実施する作業:
#1 破壊靭性に関する本文を読み、次の(a)〜(c)が本文と一致するかを「はい」か「いいえ」で判定せよ。判定の根拠となる本文の語句も、そのまま引用して添えること。
(a) シリーズ#4の合金はZr-Moを含有する。
(b) Al当量が7.5以上のとき、海水中での最小K値を満足した。
(c) Mo含有量が1.7%未満だと、KSCCは大きく低下した。
#2 破壊靭性に関する本文を、最後の項目eの後から書き継げ。

本文:
▬▬▬▬▬▬

破壊靭性.図2において強度に対してプロットし、また室温の空気と自然に曝気した海水の中で実施した、完全に変態したベータ+溶体化処理および時効(STA)の条件(BA-SC+STAまたはBA-AC+STA)、におけるプレート:
a.図3に示すように、5つの全てのシリーズの合金の変種は、空気および海水中で室温において60ksi√in(66Mpa√m)の最小K値の目標と約140ksi(965MPa)以下の降伏強さを満足した。
b.(Zr-Moを含有する)シリーズ#4の合金は、近似する強度のレベルにおいて、空気および海水中でシリーズ#1〜3の合金よりも幾分高いK値を有するようである。
c.Al当量が7.5以上であるとき、海水中での最小K値(KSCC)を満足しなかった(すなわち、許容できないほどに高い塩化物SCC感受性)(2D)。
d.降伏強さが135ksi(931MPa)を超えるとき、5.9以上または6.0以上のMo当量では、海水中での最小KSCCを満足しなかった(4D)。Mo当量が5.9以上または6.0以上に増大するとSCC感受性が悪化し(4D、4F)、そして靭性の低下と粒界破壊のモードが促進した。
e.1.7%未満のMo含有量によってはKSCCは比較的に影響されなかったが、しかし1.7%のMoにおいて幾分低下した(2D、4E)。

▬▬▬▬▬▬

データリスト:
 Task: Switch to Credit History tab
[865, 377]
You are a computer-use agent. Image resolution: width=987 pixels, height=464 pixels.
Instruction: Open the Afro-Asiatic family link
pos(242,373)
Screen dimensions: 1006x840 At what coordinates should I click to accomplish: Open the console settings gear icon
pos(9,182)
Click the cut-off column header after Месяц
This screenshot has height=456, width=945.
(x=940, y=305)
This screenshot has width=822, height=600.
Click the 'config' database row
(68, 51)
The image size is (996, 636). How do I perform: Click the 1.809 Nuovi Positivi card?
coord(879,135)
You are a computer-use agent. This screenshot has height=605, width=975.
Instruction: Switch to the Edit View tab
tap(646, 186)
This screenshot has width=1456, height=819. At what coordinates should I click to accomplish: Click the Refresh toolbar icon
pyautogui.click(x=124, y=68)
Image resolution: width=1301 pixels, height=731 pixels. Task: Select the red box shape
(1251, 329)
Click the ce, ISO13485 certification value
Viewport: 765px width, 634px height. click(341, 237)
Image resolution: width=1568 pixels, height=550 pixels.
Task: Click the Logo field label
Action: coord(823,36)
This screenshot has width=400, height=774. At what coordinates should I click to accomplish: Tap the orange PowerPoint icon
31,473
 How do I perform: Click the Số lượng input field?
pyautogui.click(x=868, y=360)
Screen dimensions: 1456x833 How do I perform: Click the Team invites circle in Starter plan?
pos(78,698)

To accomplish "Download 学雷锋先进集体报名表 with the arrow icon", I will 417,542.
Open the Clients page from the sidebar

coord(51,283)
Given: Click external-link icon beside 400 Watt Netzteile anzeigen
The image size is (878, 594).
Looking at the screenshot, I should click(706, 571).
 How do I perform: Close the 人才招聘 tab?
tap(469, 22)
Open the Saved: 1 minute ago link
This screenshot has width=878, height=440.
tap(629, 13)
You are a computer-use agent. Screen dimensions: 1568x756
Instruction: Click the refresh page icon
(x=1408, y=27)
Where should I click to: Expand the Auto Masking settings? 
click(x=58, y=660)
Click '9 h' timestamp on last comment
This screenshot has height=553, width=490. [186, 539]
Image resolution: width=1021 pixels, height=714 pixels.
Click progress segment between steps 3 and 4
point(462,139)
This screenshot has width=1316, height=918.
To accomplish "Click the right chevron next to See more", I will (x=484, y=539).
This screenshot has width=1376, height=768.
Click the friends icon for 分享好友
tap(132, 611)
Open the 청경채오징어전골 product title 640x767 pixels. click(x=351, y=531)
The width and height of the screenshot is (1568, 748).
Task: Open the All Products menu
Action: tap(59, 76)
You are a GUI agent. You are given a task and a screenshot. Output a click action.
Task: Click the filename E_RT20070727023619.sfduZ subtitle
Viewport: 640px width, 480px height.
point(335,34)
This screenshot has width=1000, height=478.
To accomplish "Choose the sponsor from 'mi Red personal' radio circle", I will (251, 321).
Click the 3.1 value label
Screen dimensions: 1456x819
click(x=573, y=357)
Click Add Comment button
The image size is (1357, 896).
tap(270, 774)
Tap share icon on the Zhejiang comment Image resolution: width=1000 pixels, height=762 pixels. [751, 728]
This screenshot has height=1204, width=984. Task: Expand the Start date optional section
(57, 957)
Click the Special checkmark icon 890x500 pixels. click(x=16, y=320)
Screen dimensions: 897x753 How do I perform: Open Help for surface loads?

▬▬▬▬▬▬

作業ごとの出力:
#1
(a) はい。「(Zr-Moを含有する)シリーズ#4の合金」
(b) いいえ。「Al当量が7.5以上であるとき、海水中での最小K値(KSCC)を満足しなかった」
(c) いいえ。「1.7%未満のMo含有量によってはKSCCは比較的に影響されなかった」

#2
f.シリーズ#4の合金においてMo含有量が0.7%以上であると、空気および海水中での粒界破壊モード/粒内破壊モードの比率が増大し、破壊靭性が低下する傾向があった。この影響は、多くの場合において時効時間を長くする(4時間→12時間)ことによって幾分軽減した。
g.5つの全てのシリーズの合金の変種について、同様の低い程度の塩化物SCC感受性が示され、それにより、KSCC(seawater)/Kairの比率は、142ksi(979MPa)以下の降伏強さにおいて0.8〜1.0の範囲内に入った(典型的には0.87)。
沸騰する希釈HCl溶液の中での腐食速度
シート.沸騰する2%のHClの中での20ミル(すなわち、ミリインチ)/年(mpy)(0.51mm/年)の最大限に許容できる腐食速度を用いて、この条件についてのシリーズ#1〜5のプラズマボタン溶解したシート状クーポンの腐食速度から、以下の見地が得られた(図4にプロットする)。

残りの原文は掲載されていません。